Prof. Dr. Oktay Belli, özetle şunları söyledi: "1932'den beri, arkeolojik kazılar ve yüzey araştırmaları yapıyoruz. Van'da kurduğumuz ve yabancı uzman arkeologların içinde olmadığı merkezde 35 yıl kazı yaptık. Genellikle Doğu Anadolu arkeolojisinde yabancı uzman yoktur zaten. Biz çalışmalarızı kendi olanaklarımızla sürdürdük ve bir kitapta topladık. Şimdi Türki cumhuriyetlerde de çalışmaya başladık. Ne var ki, Asyayı gördükten sonra Anadolu'yu çok daha iyi anladık. Şunu rahatlıkla söyleyebilirim ki, Mısır uygarlığı, Akdeniz uygarlığı tekdüze uygarlıktır. Anadolu'nunki kadar çok renkli ve çok çeşitli bir uygarlık yoktur. Buna rağmen bu mirasa doğru biçimde sahip çıkılmadığı ortadadır. Örneğin ben Tokat'a gelirken "kalhana"ları (eski bakır atölyesi) göreceğim diye çok seviniyordum, ama bakıyorum ki pek kalmamış. Tarihi Kentler Birliği ile yerel yönetimler yeni bir Kuva-yı Milliye başlattılar. Kültür Kuva-yı Milliyesi!"

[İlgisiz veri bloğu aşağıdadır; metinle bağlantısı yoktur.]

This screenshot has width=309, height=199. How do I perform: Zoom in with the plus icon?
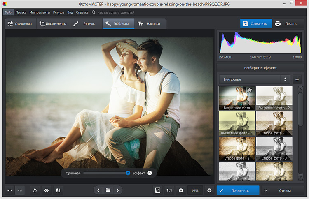(209, 190)

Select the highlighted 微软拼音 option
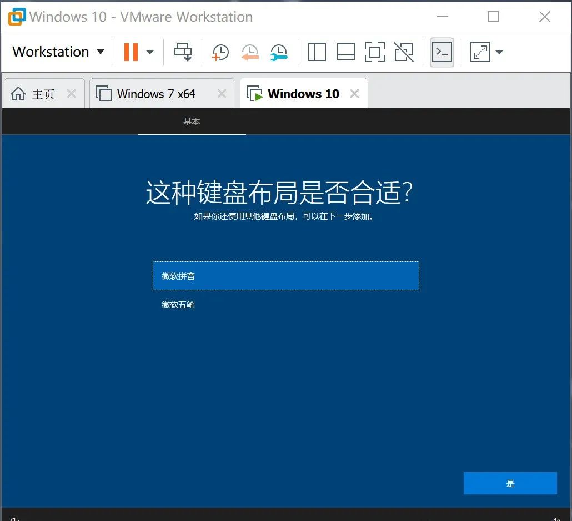point(285,275)
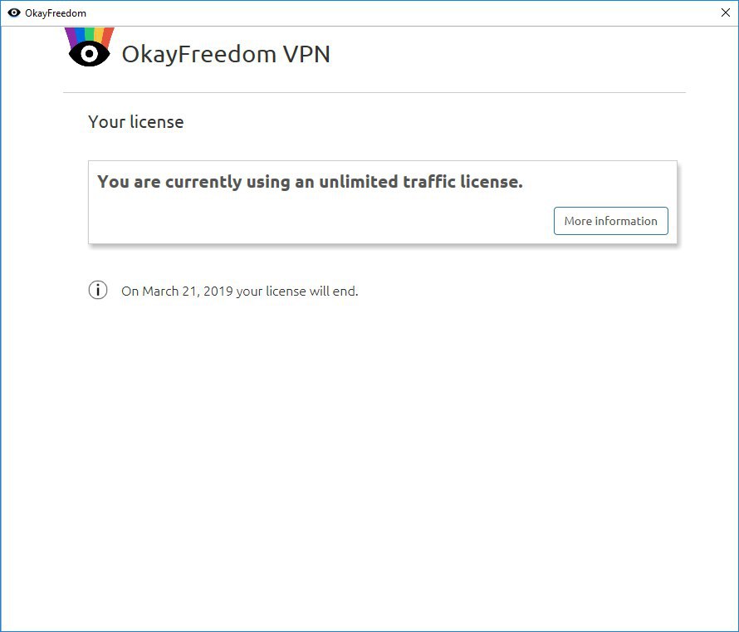Click the March 21, 2019 license end notice
The width and height of the screenshot is (739, 632).
click(x=239, y=292)
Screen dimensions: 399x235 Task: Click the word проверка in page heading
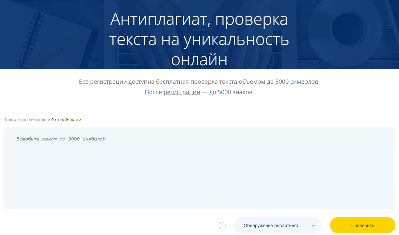[x=252, y=20]
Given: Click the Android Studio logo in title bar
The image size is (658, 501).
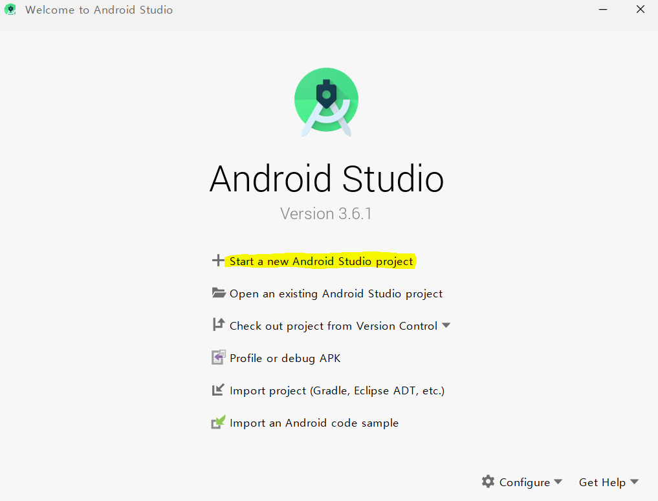Looking at the screenshot, I should point(10,10).
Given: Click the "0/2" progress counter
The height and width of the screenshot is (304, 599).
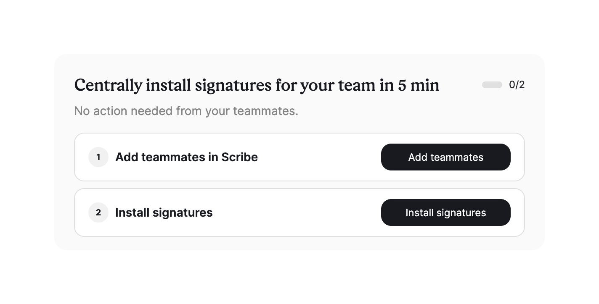Looking at the screenshot, I should [517, 85].
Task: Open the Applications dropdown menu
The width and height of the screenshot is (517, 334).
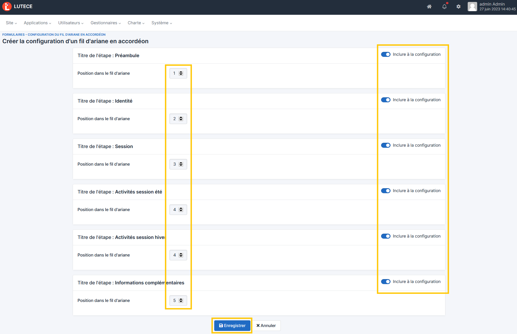Action: pos(37,23)
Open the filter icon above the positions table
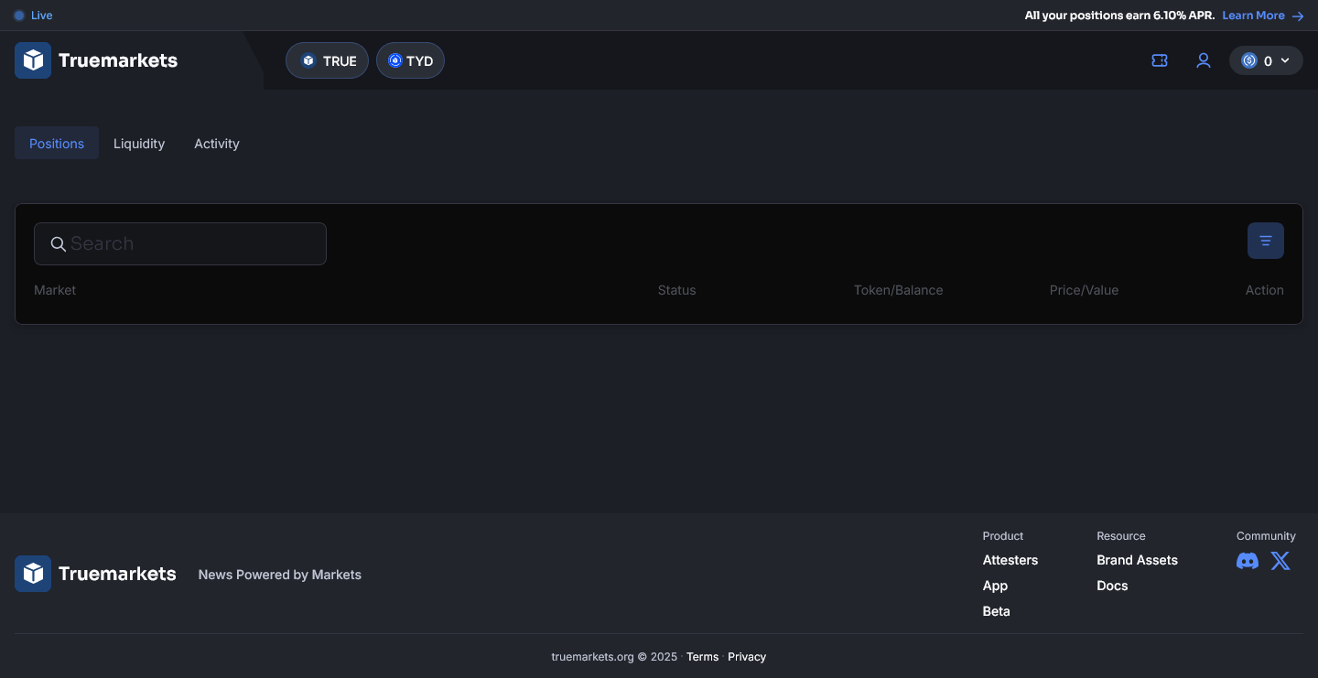The width and height of the screenshot is (1318, 678). 1265,240
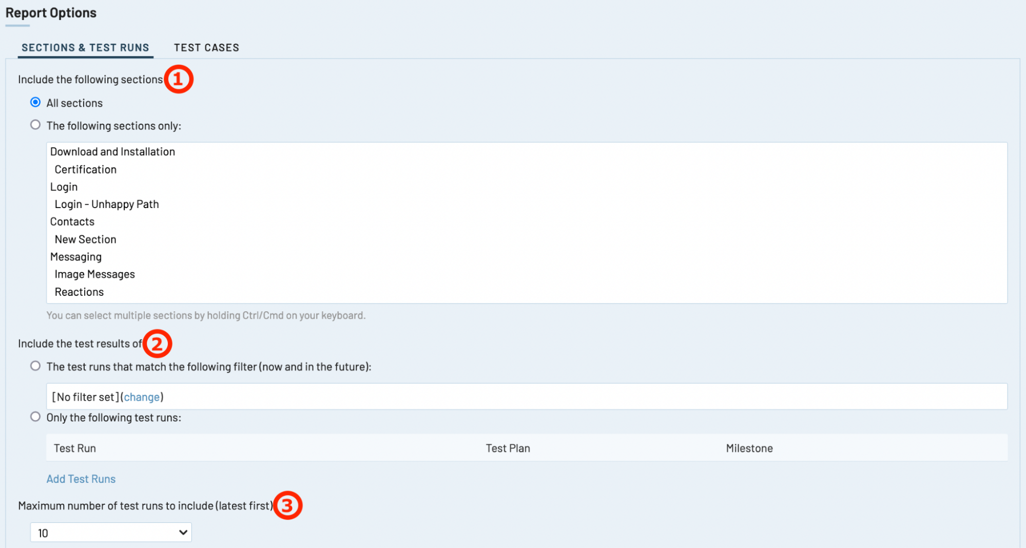This screenshot has width=1026, height=548.
Task: Select the Reactions section
Action: click(x=80, y=292)
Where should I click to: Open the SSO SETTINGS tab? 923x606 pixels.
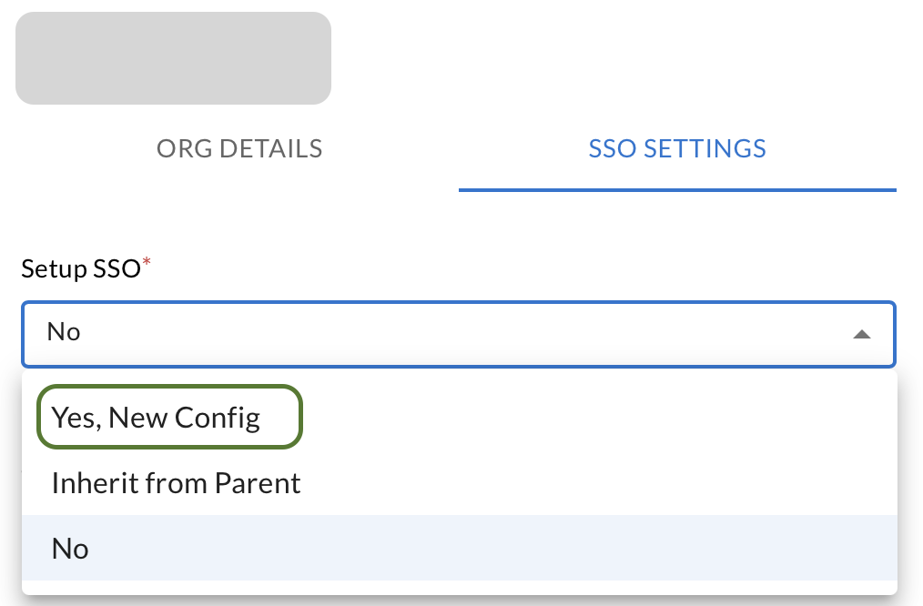677,148
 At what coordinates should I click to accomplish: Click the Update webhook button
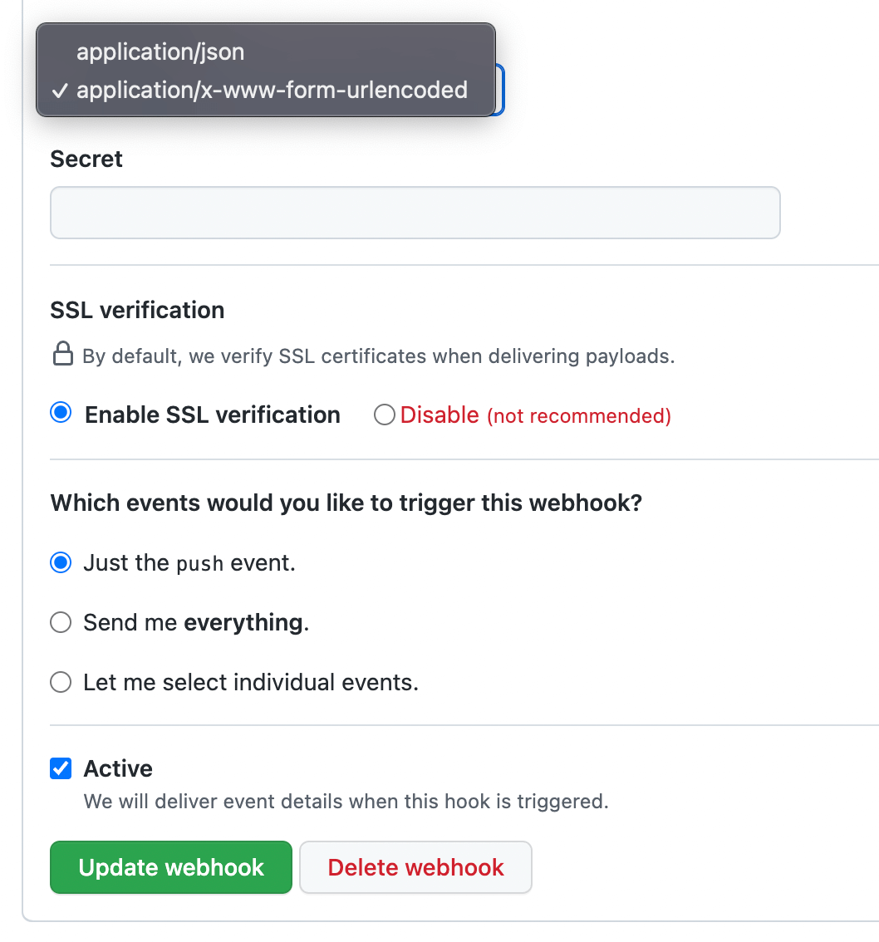point(171,867)
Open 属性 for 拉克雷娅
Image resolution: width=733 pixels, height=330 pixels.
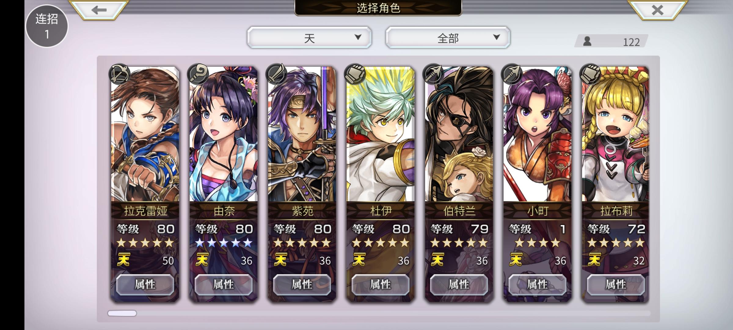click(145, 284)
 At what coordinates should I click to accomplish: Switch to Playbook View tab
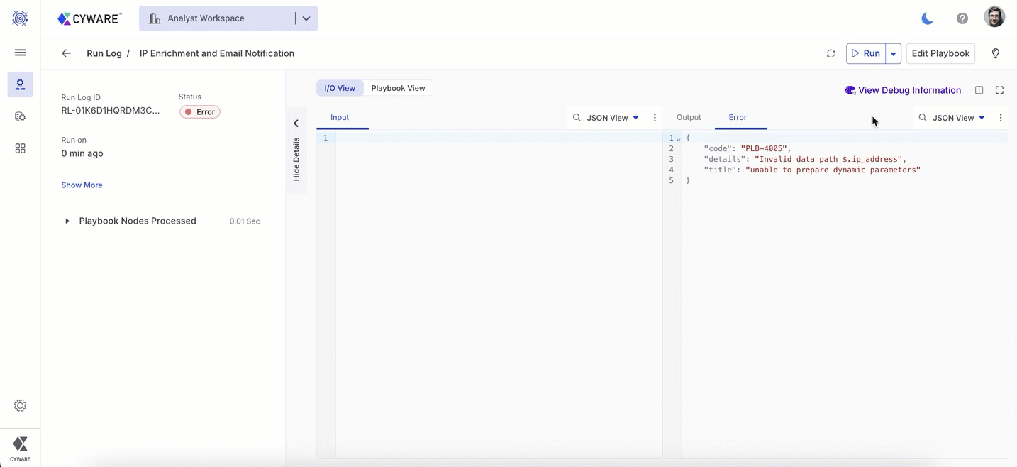(398, 88)
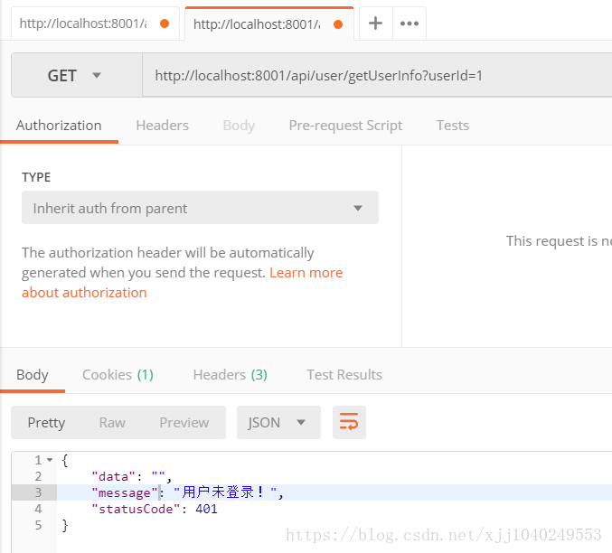Open the tab options ellipsis menu

410,23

Avniye Tansuğ, AB'nin kurucusu Jean Monnet'nin, "Avrupa Birliği kültür arayan ekonomik bir yapıdır, yeniden başlayacak olsaydım, kültürle başlardım" sözünü hatırlatarak başladığı konuşmasında, ekonomik kaygılarla oluşturulduğu açık olmakla birlikte, "e-Avrupa" projesiyle yapılmaya çalışanın, bir taraftan da yeni okuryazarlık türleri bağlamında, "bilgi-okuryazarlığına geçiş" amaçlandığı için, bir "kültür devrimi" olduğuna değindi. Projeye kendi isteğiyle katılan Türkiye'nin, "e-Avrupa+" başlığı altındaki "e-Türkiye" için bir "seferberlik" gerektiğini söyleyen Tansuğ, Türkiye'nin kültür mirasının elektronik ortama taşınmasının gerek koruma, gerekse "içerik arayan" Avrupa için taşıdığı öneme dikkat çekti. Bilişim teknolojilerinin kaynak yaratmada sağladığı kolaylıklara dünyadan çeşitli örnekler veren Tansuğ, havza boyutundaki kültürel koruma kavramının, "Büyük düşün, küçük başla, hızla ölçeklendir" formülü ile ifade edilen "ekonomik havza" boyutuna ve "elektronik ağ ortamında" taşınabileceğini, bunun da kültürel koruma ve ekonomik kalkınmayı aynı anda mümkün kılacağını vurguladı. Tansuğ, gerçekten bilgi toplumu olabilmek için, öncelikle "internet'i snobe eden aydınlara" çok iş düştüğünü, onların "teknoloji özürlü olmayı sempatik göstermekten vazgeçip, bir an önce kendilerini ulaşılabilir kılmaları ve bildiklerini genç kuşaklarla paylaşmaları" gerektiğini vurguladı.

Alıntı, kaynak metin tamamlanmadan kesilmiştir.